4.       Option to Manufacture. IDDS hereby grants to West an option to first
         negotiate with IDDS for the right to manufacture and/or package
         commercial quantities of the Licensed Product (the "Manufacturing
         Rights Option"), as follows:

         4.1.     No later than 18 months prior to the estimated Launch Date,
                  IDDS shall notify West of its anticipated need for commercial
                  quantities of Licensed Product. Such notice shall include
                  reasonable details of its requirements, including first-year
                  volume forecast, target pricing and other information
                  reasonably available to IDDS that shall have a bearing on
                  West's decision to exercise the Manufacturing Rights Option.

         4.2.     Within 15 days following receipt of IDDS's notice under
                  Section 4.1 hereof, West shall notify IDDS of its intent to
                  exercise or not exercise the Manufacturing Rights Option.

         4.3.     If West exercises its Manufacturing Rights Option, West and
                  IDDS shall promptly commence and diligently pursue for the
                  next 45 days good-faith negotiations towards agreement to, and
                  execution of, a definitive supply agreement with respect
                  thereto. The definitive agreement shall contain terms and
                  conditions that are usual and customary for supply agreements
                  of similar type for goods of similar kind and quantity in the
                  U.S.

         4.4.     If West fails to exercise its Manufacturing Rights Option
                  within the time period set forth in Section 4.2 hereof, or
                  West and IDDS fail to conclude agreement on the terms of such
                  agreement within the time period set forth in Section 4.3
                  hereof, then IDDS shall be free to negotiate with and conclude
                  agreements with third Persons for manufacturing and/or
                  packaging of the Licensed Product, provided that no such
                  agreement (i) shall contain price terms or other terms and
                  conditions that, in the aggregate, are less favorable to IDDS
                  than the West's last proposal or (ii) shall contain any
                  material terms and conditions that are more favorable to the
                  third Person than the terms and conditions set forth in
                  IDDS's notice to West under Section 4.1 hereof


                                      -6-



5.       Intellectual Property Rights.

         5.1      Each Party shall own all intellectual property developed by
                  its independent research and development projects.

         5.2      West and West/Nottingham own and shall own all Background IP.

         5.3      IDDS shall own all Program IP developed by the IDDS-funded
                  portions of the Development Program, provided that West shall
                  have a non-exclusive, worldwide, fully paid-up, royalty-free,
                  perpetual license (with right to sublicense) to all such
                  Program IP relating in any way to manufacturing, scale-up and
                  production processes, techniques, inventions and know-how,
                  including without limitation clinical- and production-scale
                  manufacturing processes.

6.       Term and Termination.

         6.1      Term and Expiration. This Agreement shall become effective as
                  of the Effective Date and, unless terminated earlier pursuant
                  to this Section 6, shall remain in effect until the last to
                  occur Launch Date after the Licensed Product has been Launched
                  in all Major Market Countries.

         6.2      Termination.
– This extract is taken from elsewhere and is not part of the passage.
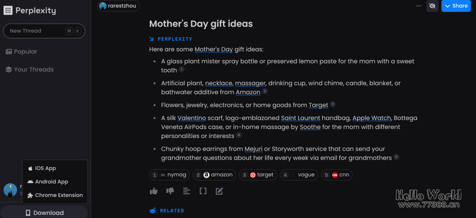Open the three-dot more options menu
Screen dimensions: 476x218
(418, 6)
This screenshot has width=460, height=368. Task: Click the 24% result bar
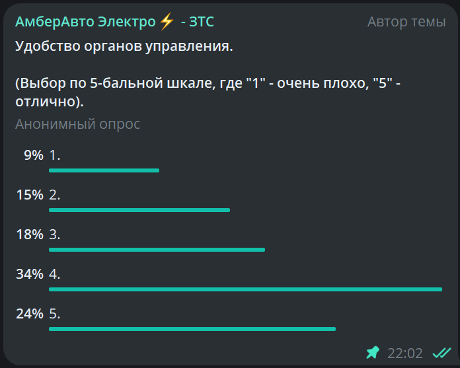click(192, 329)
This Agreement may be terminated as follows:

                  6.2.1    By mutual consent of the Parties at any time.

                  6.2.2    By either West or IDDS upon written notice to the
                           other:

                           (a) in the event of a default by the other Party
                               in the due observance or performance of any
                               covenant, condition or limitation of this
                               Agreement or the License Agreement, but only
                               if the defaulting Party will not have
                               remedied its default within 30 days (or
                               within five Business Days in the event of
                               default under Section 3) after receipt of
                               written notice of such default from
                               th~non-defaulting party; or

                           (b) if the other Party is adjudicated a
                               bankrupt, if insolvency, bankruptcy,
                               reorganization, debt adjustment or
                               liquidation proceedings are instituted
                               against such Party and not dismissed within
                               60 days after the institution thereof, if a
                               receiver or trustee is appointed for such
                               party and its assets, or if such Party makes a
                               general assignment for the benefit of its
                               creditors.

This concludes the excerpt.